_To do_:
Write down every entry once more, exactly as it reads.

_Exercise inputs_:
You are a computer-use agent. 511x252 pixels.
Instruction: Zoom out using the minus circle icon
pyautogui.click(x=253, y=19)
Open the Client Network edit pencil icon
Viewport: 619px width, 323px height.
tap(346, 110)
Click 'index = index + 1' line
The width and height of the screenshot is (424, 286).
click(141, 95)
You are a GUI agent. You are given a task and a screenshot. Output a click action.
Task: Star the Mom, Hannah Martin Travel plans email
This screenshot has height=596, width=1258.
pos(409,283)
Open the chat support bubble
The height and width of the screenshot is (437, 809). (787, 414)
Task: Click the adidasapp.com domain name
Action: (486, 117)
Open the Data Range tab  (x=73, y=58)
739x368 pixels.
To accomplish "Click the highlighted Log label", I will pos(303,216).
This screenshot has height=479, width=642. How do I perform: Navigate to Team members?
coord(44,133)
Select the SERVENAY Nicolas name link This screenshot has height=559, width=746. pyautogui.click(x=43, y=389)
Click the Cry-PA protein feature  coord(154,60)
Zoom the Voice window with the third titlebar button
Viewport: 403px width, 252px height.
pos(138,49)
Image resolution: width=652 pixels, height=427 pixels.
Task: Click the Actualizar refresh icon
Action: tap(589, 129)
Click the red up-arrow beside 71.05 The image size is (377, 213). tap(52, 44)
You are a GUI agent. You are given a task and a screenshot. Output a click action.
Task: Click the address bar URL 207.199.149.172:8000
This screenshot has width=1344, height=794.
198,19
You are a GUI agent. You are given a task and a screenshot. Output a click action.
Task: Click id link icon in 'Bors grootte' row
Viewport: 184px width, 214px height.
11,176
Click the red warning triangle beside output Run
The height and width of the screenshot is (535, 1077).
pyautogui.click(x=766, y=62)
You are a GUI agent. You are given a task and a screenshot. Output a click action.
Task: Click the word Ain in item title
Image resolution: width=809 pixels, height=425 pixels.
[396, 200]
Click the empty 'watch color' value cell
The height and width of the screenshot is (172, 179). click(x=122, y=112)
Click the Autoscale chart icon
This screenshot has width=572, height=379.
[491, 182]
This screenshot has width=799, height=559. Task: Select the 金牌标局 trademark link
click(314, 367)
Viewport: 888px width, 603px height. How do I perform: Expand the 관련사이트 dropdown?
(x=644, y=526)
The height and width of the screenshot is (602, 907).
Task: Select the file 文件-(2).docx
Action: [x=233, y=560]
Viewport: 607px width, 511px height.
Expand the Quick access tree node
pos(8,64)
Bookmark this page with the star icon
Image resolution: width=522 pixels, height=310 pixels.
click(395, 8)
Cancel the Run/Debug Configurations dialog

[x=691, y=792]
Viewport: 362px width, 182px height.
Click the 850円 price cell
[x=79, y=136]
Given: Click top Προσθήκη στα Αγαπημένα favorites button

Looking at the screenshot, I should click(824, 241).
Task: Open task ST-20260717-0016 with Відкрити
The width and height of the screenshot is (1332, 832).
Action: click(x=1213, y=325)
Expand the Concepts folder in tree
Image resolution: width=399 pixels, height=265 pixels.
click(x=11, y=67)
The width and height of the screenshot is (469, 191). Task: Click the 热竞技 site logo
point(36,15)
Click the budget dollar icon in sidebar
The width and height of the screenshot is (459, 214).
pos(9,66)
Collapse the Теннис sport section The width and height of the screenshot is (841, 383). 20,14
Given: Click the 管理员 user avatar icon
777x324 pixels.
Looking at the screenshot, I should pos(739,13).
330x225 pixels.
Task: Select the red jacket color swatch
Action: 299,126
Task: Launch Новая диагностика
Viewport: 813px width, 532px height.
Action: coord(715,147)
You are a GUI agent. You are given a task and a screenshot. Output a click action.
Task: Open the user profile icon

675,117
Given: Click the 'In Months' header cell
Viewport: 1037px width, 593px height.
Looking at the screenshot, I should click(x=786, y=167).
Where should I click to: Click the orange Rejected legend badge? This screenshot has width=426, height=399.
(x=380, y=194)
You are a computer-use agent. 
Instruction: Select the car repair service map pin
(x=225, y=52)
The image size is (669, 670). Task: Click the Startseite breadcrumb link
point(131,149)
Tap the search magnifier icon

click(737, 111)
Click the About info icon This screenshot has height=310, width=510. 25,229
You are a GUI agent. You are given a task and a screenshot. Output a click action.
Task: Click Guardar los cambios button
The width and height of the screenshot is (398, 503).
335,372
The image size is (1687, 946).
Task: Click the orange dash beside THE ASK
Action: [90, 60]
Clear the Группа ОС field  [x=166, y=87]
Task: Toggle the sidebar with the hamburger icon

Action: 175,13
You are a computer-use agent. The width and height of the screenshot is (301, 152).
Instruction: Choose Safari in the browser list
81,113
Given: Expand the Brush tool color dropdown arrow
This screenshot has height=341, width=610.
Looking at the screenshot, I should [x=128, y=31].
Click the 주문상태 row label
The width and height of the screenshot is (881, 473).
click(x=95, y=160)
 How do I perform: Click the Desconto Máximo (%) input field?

_Response for this exercise_:
You are a computer-use agent. 511x252 pixels.
Instruction: Zoom out using the minus circle icon
pyautogui.click(x=253, y=19)
Open the Client Network edit pencil icon
Viewport: 619px width, 323px height.
tap(346, 110)
Click 'index = index + 1' line
The width and height of the screenshot is (424, 286).
click(141, 95)
You are a GUI agent. You are given a task and a screenshot. Output a click action.
Task: Star the Mom, Hannah Martin Travel plans email
This screenshot has height=596, width=1258.
pos(409,283)
Open the chat support bubble
The height and width of the screenshot is (437, 809). (787, 414)
Task: Click the adidasapp.com domain name
Action: (486, 117)
Open the Data Range tab  (x=73, y=58)
739x368 pixels.
To accomplish "Click the highlighted Log label", I will pos(303,216).
This screenshot has height=479, width=642. How do I perform: Navigate to Team members?
coord(44,133)
Select the SERVENAY Nicolas name link This screenshot has height=559, width=746. pyautogui.click(x=43, y=389)
Click the Cry-PA protein feature  coord(154,60)
Zoom the Voice window with the third titlebar button
Viewport: 403px width, 252px height.
pos(138,49)
Image resolution: width=652 pixels, height=427 pixels.
Task: Click the Actualizar refresh icon
Action: tap(589, 129)
Click the red up-arrow beside 71.05 The image size is (377, 213). tap(52, 44)
You are a GUI agent. You are given a task and a screenshot. Output a click action.
Task: Click the address bar URL 207.199.149.172:8000
This screenshot has width=1344, height=794.
198,19
You are a GUI agent. You are given a task and a screenshot. Output a click action.
Task: Click id link icon in 'Bors grootte' row
Viewport: 184px width, 214px height.
11,176
Click the red warning triangle beside output Run
The height and width of the screenshot is (535, 1077).
pyautogui.click(x=766, y=62)
You are a GUI agent. You are given a task and a screenshot. Output a click action.
Task: Click the word Ain in item title
Image resolution: width=809 pixels, height=425 pixels.
[396, 200]
Click the empty 'watch color' value cell
The height and width of the screenshot is (172, 179). click(x=122, y=112)
Click the Autoscale chart icon
This screenshot has width=572, height=379.
[491, 182]
This screenshot has width=799, height=559. Task: Select the 金牌标局 trademark link
click(314, 367)
Viewport: 888px width, 603px height. How do I perform: Expand the 관련사이트 dropdown?
(x=644, y=526)
The height and width of the screenshot is (602, 907).
Task: Select the file 文件-(2).docx
Action: [x=233, y=560]
Viewport: 607px width, 511px height.
Expand the Quick access tree node
pos(8,64)
Bookmark this page with the star icon
Image resolution: width=522 pixels, height=310 pixels.
click(395, 8)
Cancel the Run/Debug Configurations dialog

[x=691, y=792]
Viewport: 362px width, 182px height.
Click the 850円 price cell
[x=79, y=136]
Given: Click top Προσθήκη στα Αγαπημένα favorites button

Looking at the screenshot, I should click(824, 241).
Task: Open task ST-20260717-0016 with Відкрити
The width and height of the screenshot is (1332, 832).
Action: click(x=1213, y=325)
Expand the Concepts folder in tree
Image resolution: width=399 pixels, height=265 pixels.
click(x=11, y=67)
The width and height of the screenshot is (469, 191). Task: Click the 热竞技 site logo
point(36,15)
Click the budget dollar icon in sidebar
The width and height of the screenshot is (459, 214).
pos(9,66)
Collapse the Теннис sport section The width and height of the screenshot is (841, 383). 20,14
Given: Click the 管理员 user avatar icon
777x324 pixels.
Looking at the screenshot, I should pos(739,13).
330x225 pixels.
Task: Select the red jacket color swatch
Action: 299,126
Task: Launch Новая диагностика
Viewport: 813px width, 532px height.
Action: coord(715,147)
You are a GUI agent. You are given a task and a screenshot. Output a click action.
Task: Open the user profile icon

675,117
Given: Click the 'In Months' header cell
Viewport: 1037px width, 593px height.
Looking at the screenshot, I should click(x=786, y=167).
Where should I click to: Click the orange Rejected legend badge? This screenshot has width=426, height=399.
(x=380, y=194)
You are a computer-use agent. 
Instruction: Select the car repair service map pin
(x=225, y=52)
The image size is (669, 670). Task: Click the Startseite breadcrumb link
point(131,149)
Tap the search magnifier icon

click(737, 111)
Click the About info icon This screenshot has height=310, width=510. 25,229
You are a GUI agent. You are given a task and a screenshot. Output a click action.
Task: Click Guardar los cambios button
The width and height of the screenshot is (398, 503).
335,372
The image size is (1687, 946).
Task: Click the orange dash beside THE ASK
Action: [90, 60]
Clear the Группа ОС field  [x=166, y=87]
Task: Toggle the sidebar with the hamburger icon

Action: 175,13
You are a computer-use agent. The width and height of the screenshot is (301, 152).
Instruction: Choose Safari in the browser list
81,113
Given: Expand the Brush tool color dropdown arrow
This screenshot has height=341, width=610.
Looking at the screenshot, I should [x=128, y=31].
Click the 주문상태 row label
The width and height of the screenshot is (881, 473).
click(x=95, y=160)
 How do I perform: Click the Desconto Máximo (%) input field?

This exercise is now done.